== DATASET RECORDS ==
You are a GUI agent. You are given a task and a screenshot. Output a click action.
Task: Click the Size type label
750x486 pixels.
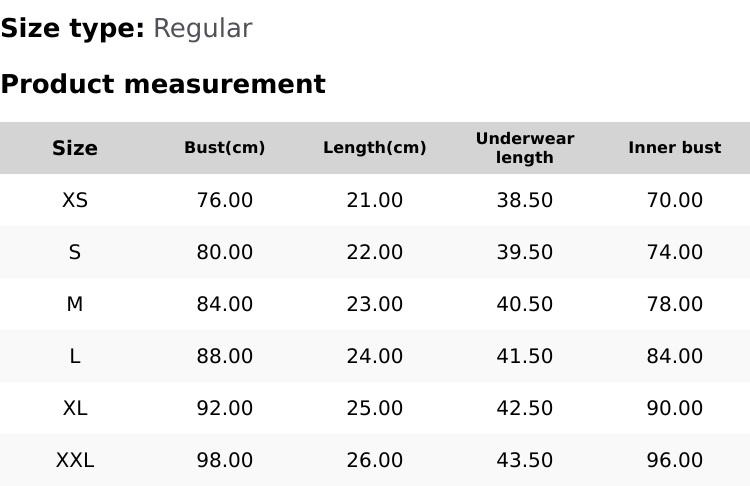pos(72,29)
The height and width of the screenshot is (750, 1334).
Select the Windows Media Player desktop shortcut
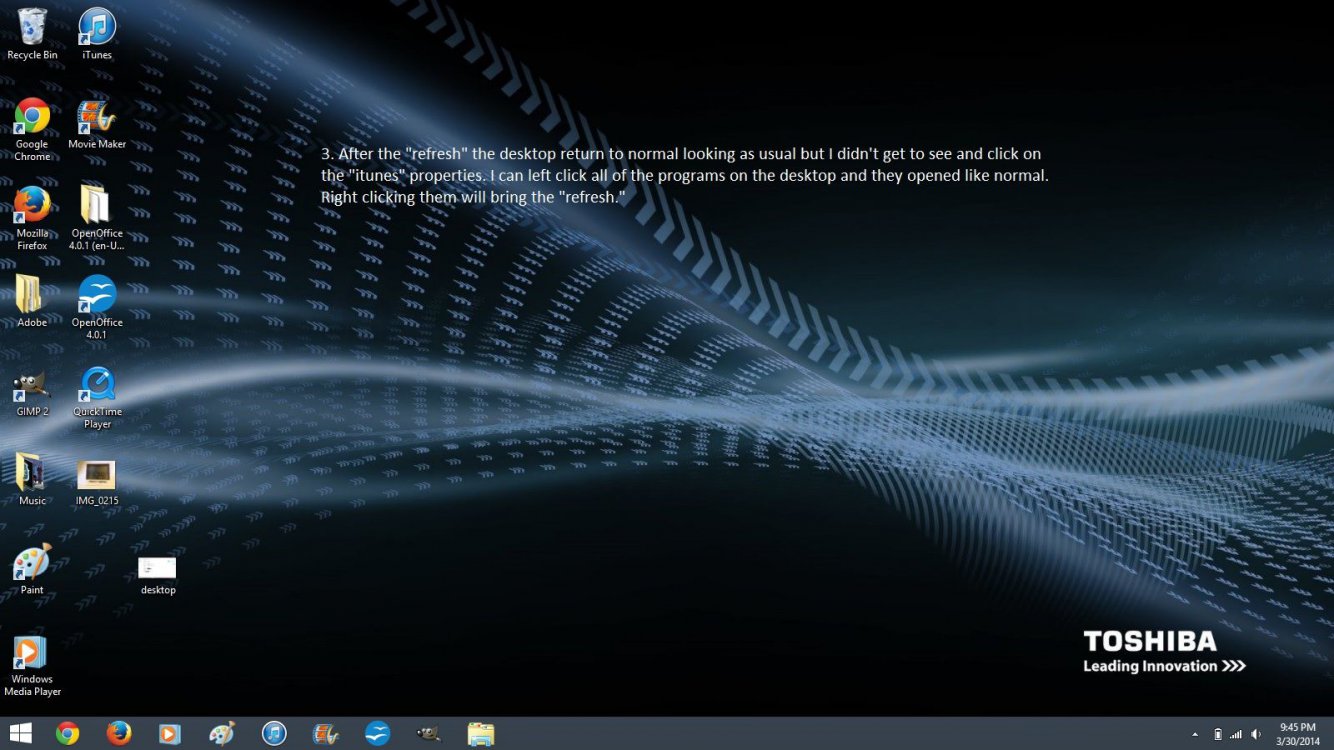click(32, 654)
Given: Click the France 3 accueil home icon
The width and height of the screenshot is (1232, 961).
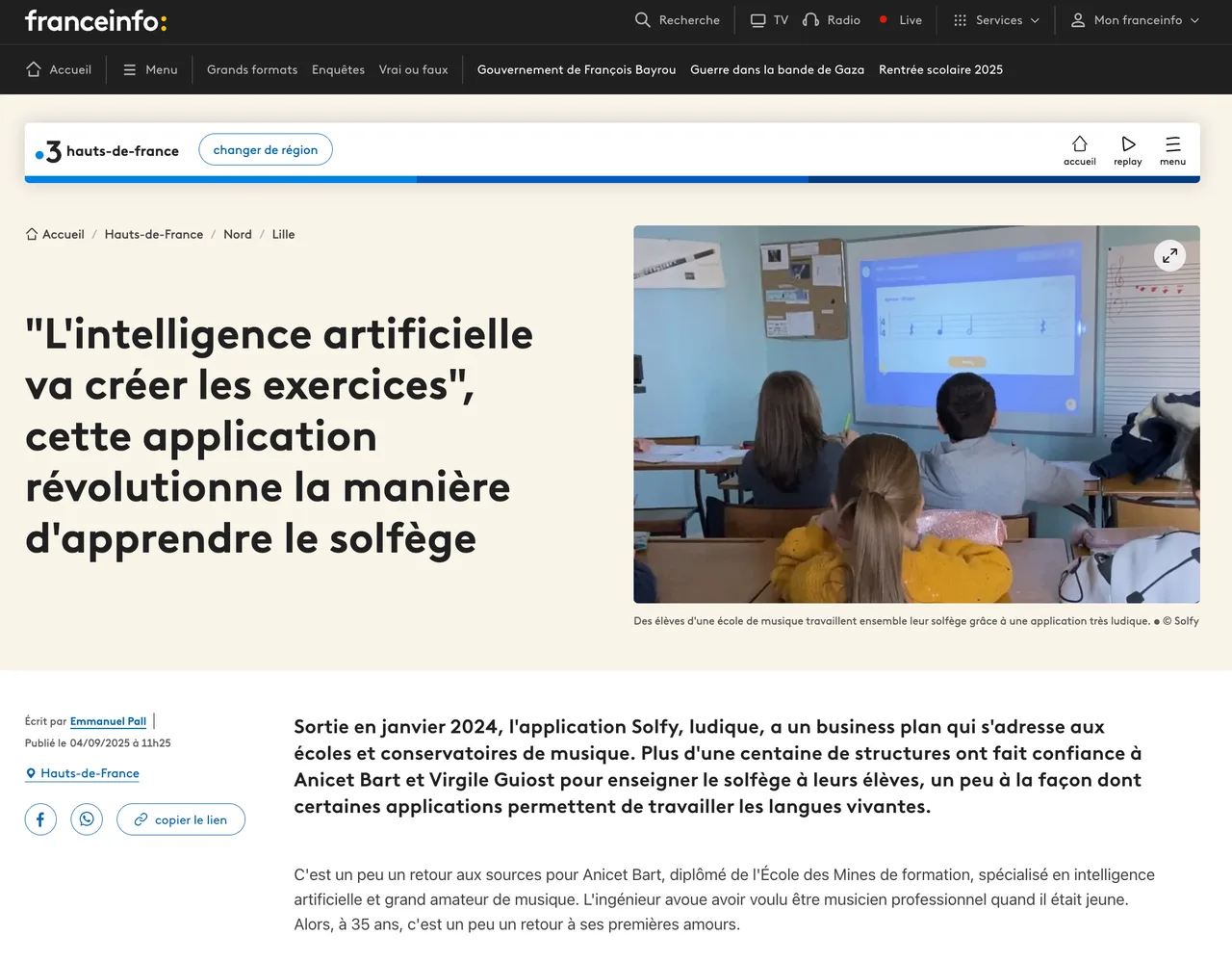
===
■ WHAT YOU HAVE TO DO:
Would you copy out every line of the data above exactly, minus the pictures?

■ WRITTEN ANSWER:
You are a GUI agent. You are given a task and a screenshot. Output a click action.
Task: Click the Size type label
750x486 pixels.
pos(72,29)
The height and width of the screenshot is (750, 1334).
Select the Windows Media Player desktop shortcut
click(32, 654)
Given: Click the France 3 accueil home icon
The width and height of the screenshot is (1232, 961).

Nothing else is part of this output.